▸ **Task prompt**
Exactly reproduce the lines from the one containing "This screenshot has width=896, height=561." through the last line of the data, both ends included, leaving out pictures.

▸ **Provided data**
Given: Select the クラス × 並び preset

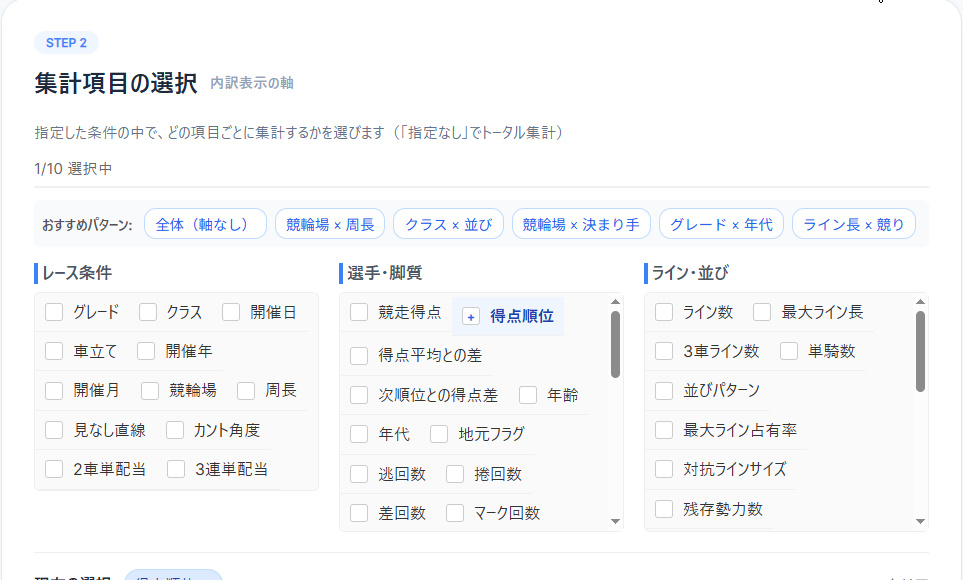Looking at the screenshot, I should (448, 223).
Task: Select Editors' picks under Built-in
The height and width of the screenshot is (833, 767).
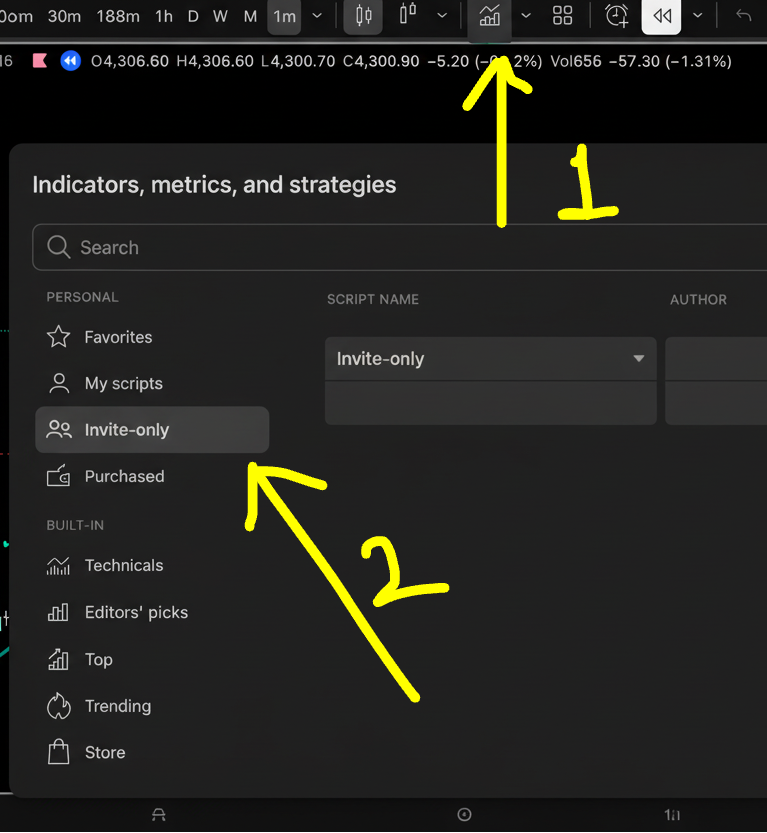Action: pos(135,612)
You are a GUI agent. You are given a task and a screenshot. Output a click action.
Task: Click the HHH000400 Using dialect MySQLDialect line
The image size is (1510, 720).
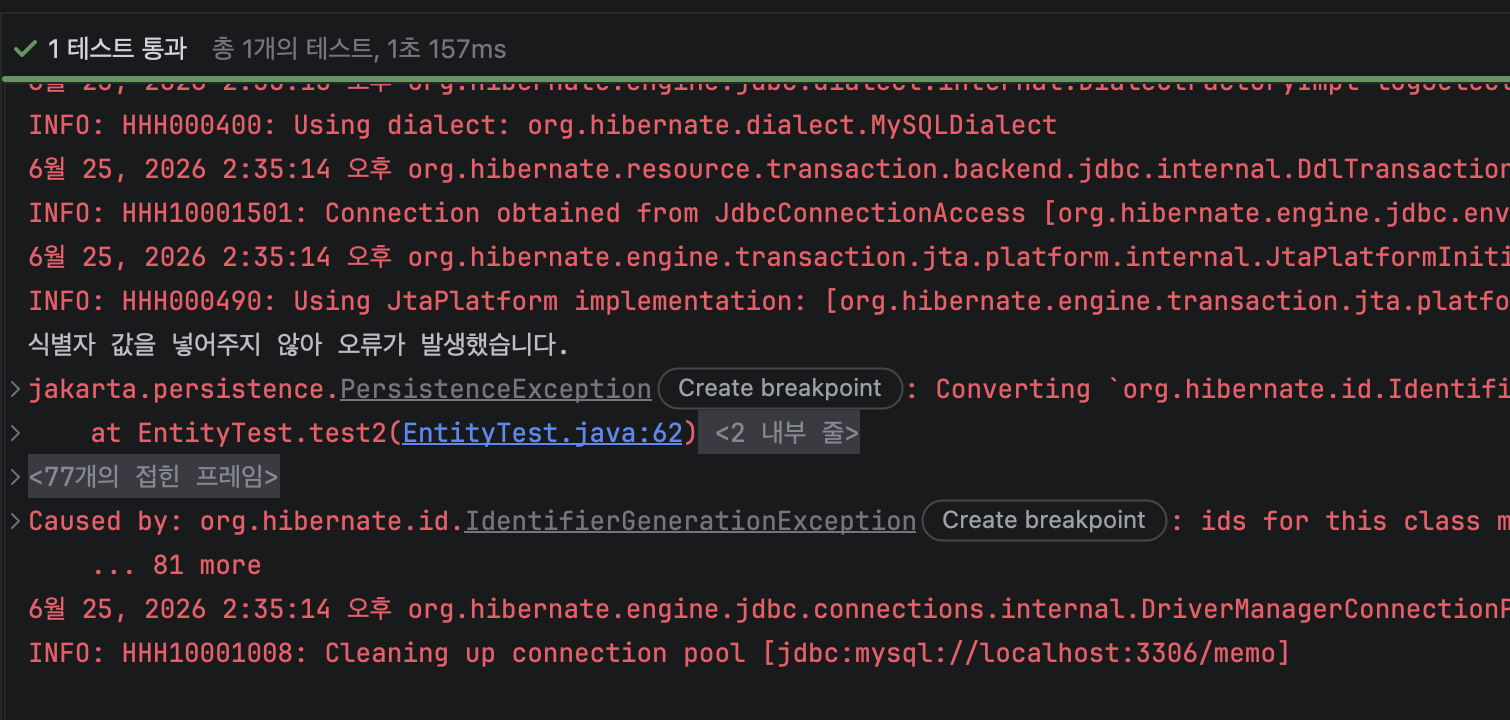542,125
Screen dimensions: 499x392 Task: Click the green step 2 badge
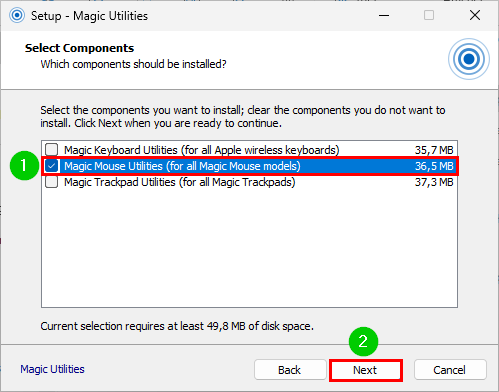(x=363, y=341)
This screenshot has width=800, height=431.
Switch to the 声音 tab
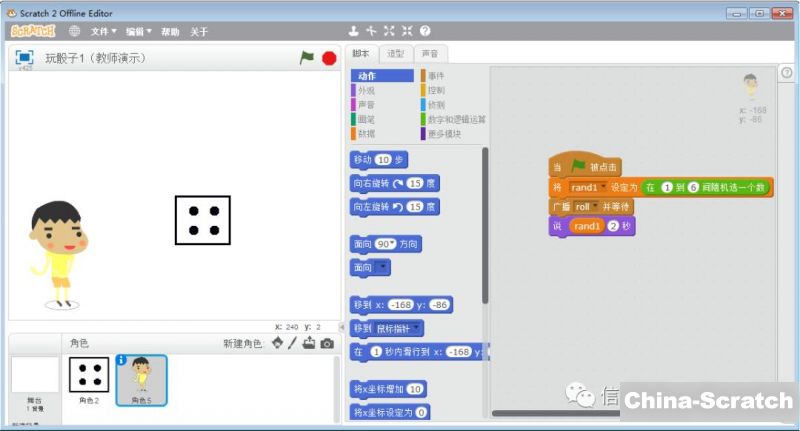click(x=429, y=53)
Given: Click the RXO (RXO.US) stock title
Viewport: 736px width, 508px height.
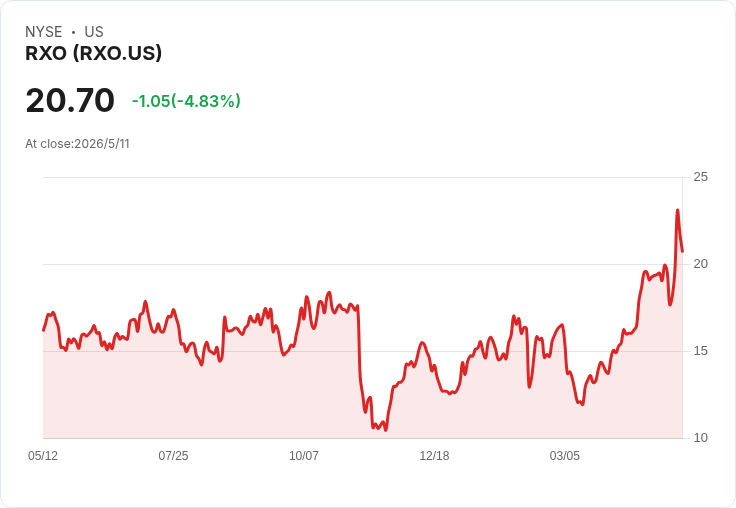Looking at the screenshot, I should pyautogui.click(x=93, y=53).
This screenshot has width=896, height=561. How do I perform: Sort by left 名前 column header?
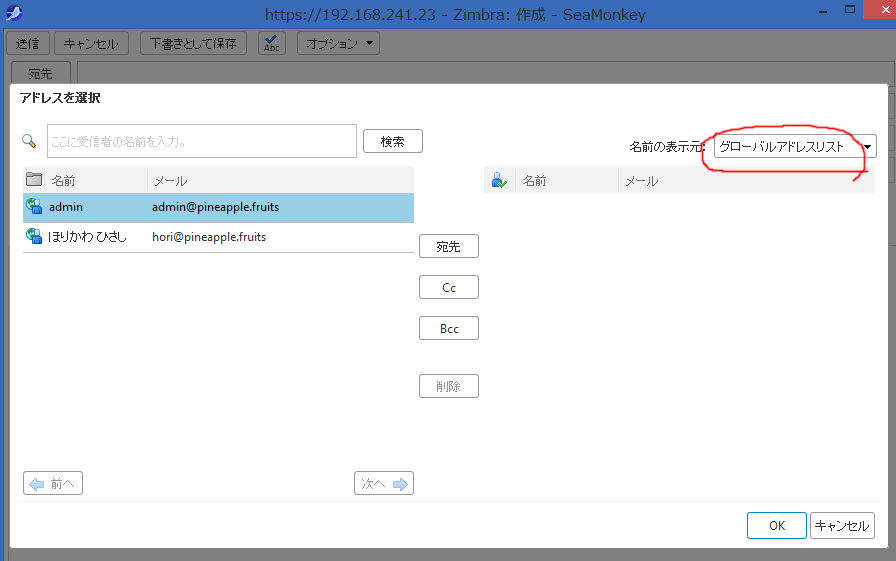click(x=95, y=181)
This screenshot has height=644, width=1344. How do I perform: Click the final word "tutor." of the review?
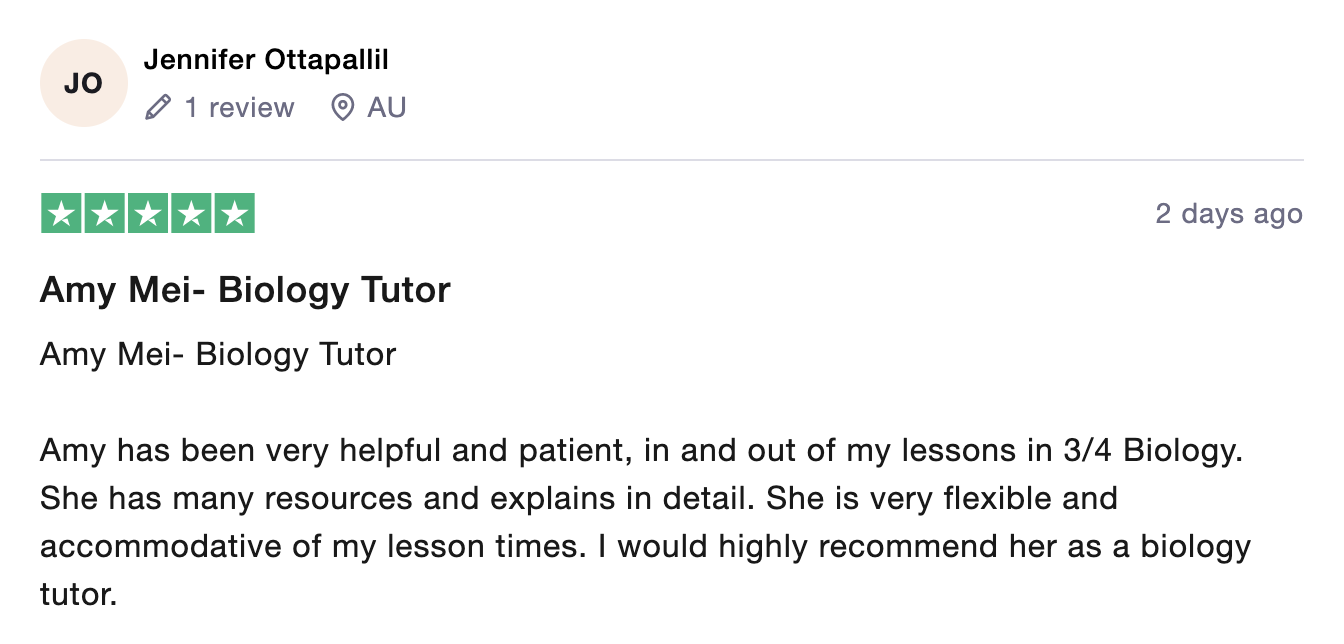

▸ **Solution to this task**
This screenshot has width=896, height=561. How do I perform: Sort by left 名前 column header?
click(x=95, y=181)
This screenshot has height=644, width=1344. How do I perform: Click the final word "tutor." of the review?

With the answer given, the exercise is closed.